Все-таки приятно сознавать, что ты здесь нужен и выполняешь ответственное задание. По существу, мы ведь летим на войну: арабы дерутся, а мы на стороне тех, кто склоняется к Советскому Союзу. Это и есть наш интернациональный долг — поддерживать мировую революцию, где бы она ни вспыхнула: во Вьетнаме, на Ближнем и Среднем Востоке, в Африке и Латинской Америке. Главное — своевременно оказать там помощь прогрессивным силам. Первый этап революции почти везде осуществился: сбросили колонизаторов, а теперь нужно строить социализм во всем мире. Грандиозный замысел вождя революции осуществляется. «Ешь ананасы, рябчиков жуй, день твой последний приходит, буржуй». И я ощущал свою причастность к этому великому процессу обновления человечества. Вот и сейчас мы, груженные тоннами бомб, летим, чтобы помочь многострадальному йеменскому народу окончательно освободиться от тирании. «Мир, равенство, братство!» — словно идиот-попугай, мысленно жевал я жвачку из идеологических лозунгов. Но меня можно было оправдать, потому что я варился в этом идеологическом котле и верил, что лечу творить правое дело. Я был убежденный борец! И если я погибну… А что, собственно, произойдет в мире, если я погибну? По большому счету, я всего лишь песчинка, которую не видно невооруженным глазом. Обо мне забудут тут же, если вообще помнили, кроме Шеина и Визгуна. Да и они не будут убиваться и лить слезы. Я для них просто сотрудник ГРУ, которому фатально не повезло. Другое дело — мать с отцом. Сообщат им, что погиб при исполнении патриотического долга. Да что, мне приятно будет умирать, если буду знать, что после моей смерти многие будут об этом знать? Чушь! Лучше уж быть живым и пусть меньше знают, чем известным мертвецом. Интернациональный долг! Патриотический долг! А жизнь всего-то одна, и в ней много прекрасного. Ну, понесло! Выходит, я идейный слабак и большой эгоист. Пусть другие выполняют этот долг, а я хочу жить. Вон Жаров, наверное, об этом совсем не думает. Он занят лишь тем, что ему предстоит скоро совершить. Начался рассвет, и мы вот-вот появимся где-то над целью и устроим настоящую мясорубку.

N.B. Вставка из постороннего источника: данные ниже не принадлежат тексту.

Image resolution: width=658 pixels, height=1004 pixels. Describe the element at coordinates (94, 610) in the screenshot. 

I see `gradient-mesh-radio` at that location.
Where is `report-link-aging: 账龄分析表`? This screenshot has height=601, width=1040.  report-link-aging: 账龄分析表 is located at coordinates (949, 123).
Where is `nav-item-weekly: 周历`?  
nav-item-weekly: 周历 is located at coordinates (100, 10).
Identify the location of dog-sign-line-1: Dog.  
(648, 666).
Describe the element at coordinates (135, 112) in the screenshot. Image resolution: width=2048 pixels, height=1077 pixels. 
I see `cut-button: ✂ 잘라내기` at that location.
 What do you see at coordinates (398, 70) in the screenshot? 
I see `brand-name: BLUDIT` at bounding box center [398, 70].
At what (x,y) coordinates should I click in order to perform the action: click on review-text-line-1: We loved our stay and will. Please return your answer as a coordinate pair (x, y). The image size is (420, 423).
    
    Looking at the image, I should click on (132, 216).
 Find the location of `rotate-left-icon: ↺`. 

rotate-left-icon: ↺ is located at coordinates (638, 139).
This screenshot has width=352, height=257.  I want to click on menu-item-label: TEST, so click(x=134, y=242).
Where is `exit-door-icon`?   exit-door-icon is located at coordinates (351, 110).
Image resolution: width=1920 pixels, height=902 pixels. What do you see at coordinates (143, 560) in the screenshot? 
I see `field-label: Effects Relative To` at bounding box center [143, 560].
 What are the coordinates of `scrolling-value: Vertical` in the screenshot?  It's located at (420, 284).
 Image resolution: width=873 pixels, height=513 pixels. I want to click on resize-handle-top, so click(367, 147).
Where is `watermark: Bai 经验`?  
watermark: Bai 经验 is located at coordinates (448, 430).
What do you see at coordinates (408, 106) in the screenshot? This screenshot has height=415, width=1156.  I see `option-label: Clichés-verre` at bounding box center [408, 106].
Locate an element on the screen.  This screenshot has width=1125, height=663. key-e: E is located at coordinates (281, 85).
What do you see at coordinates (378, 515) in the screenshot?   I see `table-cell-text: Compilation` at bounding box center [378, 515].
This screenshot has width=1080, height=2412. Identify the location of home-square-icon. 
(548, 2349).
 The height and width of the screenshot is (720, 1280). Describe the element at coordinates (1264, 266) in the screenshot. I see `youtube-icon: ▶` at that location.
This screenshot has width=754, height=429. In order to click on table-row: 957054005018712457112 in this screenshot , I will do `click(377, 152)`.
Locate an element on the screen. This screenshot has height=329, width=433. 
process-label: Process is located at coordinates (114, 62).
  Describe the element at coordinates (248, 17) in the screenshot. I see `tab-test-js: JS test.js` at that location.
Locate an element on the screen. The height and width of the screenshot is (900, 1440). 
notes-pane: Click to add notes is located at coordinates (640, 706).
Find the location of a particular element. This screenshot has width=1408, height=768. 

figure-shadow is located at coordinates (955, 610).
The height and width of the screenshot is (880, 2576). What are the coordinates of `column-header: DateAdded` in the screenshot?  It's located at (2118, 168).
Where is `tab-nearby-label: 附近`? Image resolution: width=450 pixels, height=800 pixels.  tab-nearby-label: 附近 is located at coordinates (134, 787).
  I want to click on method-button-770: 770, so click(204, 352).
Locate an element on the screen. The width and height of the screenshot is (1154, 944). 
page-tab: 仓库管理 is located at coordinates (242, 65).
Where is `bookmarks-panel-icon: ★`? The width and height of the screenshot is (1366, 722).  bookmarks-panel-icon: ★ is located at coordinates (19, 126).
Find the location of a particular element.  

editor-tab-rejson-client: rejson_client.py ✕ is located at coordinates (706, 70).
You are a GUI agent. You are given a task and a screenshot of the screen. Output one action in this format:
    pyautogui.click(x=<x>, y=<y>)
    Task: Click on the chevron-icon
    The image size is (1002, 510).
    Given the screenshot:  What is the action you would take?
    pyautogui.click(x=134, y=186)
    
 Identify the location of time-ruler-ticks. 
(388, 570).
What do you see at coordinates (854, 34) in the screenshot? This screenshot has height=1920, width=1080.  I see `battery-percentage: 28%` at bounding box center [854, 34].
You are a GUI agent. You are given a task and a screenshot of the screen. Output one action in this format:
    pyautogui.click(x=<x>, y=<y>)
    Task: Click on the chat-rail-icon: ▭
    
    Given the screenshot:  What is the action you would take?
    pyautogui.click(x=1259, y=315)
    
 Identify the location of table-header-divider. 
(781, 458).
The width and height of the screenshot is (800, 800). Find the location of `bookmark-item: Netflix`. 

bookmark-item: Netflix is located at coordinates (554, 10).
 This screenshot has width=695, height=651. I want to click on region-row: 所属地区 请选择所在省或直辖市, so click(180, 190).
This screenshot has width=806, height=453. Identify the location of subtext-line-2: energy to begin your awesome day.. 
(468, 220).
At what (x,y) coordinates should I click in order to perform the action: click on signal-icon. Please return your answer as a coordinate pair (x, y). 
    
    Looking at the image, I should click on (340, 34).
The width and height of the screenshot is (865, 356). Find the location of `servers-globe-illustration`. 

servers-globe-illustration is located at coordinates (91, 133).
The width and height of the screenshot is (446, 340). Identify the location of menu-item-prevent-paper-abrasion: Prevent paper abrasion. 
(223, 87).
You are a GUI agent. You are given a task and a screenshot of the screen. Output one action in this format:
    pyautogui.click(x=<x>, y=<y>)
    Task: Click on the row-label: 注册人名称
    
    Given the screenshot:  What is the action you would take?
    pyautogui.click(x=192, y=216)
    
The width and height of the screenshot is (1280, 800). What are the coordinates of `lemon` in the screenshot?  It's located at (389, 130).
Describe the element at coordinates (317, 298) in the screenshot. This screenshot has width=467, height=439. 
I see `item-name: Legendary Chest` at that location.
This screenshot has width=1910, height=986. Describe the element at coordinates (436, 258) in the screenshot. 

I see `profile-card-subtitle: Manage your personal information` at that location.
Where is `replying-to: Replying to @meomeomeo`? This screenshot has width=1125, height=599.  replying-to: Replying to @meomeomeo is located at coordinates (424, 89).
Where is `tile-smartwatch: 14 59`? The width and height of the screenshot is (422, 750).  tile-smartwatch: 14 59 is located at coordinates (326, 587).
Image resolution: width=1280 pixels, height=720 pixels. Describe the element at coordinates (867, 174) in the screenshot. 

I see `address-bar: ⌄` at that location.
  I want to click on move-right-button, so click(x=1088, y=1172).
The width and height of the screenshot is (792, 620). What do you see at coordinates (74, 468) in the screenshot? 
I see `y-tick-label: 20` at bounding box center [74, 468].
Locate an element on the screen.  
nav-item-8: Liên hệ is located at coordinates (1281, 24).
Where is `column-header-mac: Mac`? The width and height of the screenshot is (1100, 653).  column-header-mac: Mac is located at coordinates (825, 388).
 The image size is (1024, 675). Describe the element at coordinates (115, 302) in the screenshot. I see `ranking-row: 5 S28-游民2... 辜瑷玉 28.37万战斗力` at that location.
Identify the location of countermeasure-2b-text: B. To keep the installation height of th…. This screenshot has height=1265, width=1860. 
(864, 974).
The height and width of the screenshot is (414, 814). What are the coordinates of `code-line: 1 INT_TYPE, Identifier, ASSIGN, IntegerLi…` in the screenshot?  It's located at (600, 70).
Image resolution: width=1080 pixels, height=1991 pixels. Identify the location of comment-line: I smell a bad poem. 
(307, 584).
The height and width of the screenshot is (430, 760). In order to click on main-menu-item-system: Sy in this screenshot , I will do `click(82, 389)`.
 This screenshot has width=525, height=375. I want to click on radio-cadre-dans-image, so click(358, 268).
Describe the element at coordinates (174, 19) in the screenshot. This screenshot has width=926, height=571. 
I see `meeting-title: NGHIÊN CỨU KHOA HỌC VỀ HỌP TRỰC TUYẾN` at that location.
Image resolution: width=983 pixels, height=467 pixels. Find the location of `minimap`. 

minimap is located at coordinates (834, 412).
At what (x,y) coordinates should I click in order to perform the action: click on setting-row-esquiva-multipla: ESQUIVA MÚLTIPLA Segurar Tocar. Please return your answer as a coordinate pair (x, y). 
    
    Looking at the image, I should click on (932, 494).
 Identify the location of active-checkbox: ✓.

На ком бы мне жениться, сунулись мои мысли в другую сторону. На примете ни одной приличной девочки. Одна Галка маячит, как красный плащ, но я уже твердо знаю, что не она героиня моего романа. Здесь, в советской колонии, одни жены военных специалистов, либо старые, либо страшные. Молодые лейтенанты оканчивали училища и подхватывали всякую шваль, которая вертелась возле их училища, а потом «стерпится — слюбится». Годы, дети, гарнизоны, в характеристике: «примерный семьянин» — вот и путь за рубеж. Нет, тут даже не на кого глаз положить. Только жена Визгуна интересная женщина, а он дубешник дубешником, его лицо будто вырубили топором — угловатое, без отделки. Вот бы ее факнуть, эту «Наталью Фатееву», и наставить ему рога. Узнал — убил бы, наверное. Характер у него явно не француза, такой не позволит трогать то, что ему принадлежит. Может, посмотреть Надю, подругу Зины?

Лезет всякая ерунда в голову. Хорошо бы отвоеваться и уехать в Союз, два месяца отдыха. Моей фантазии не хватило, что я буду делать в отпуске, — только рыбалка на Дону, на Хопре, купанье в Медведице, школьные приятели… Рассказывать ничего нельзя — подписка о неразглашении секретов.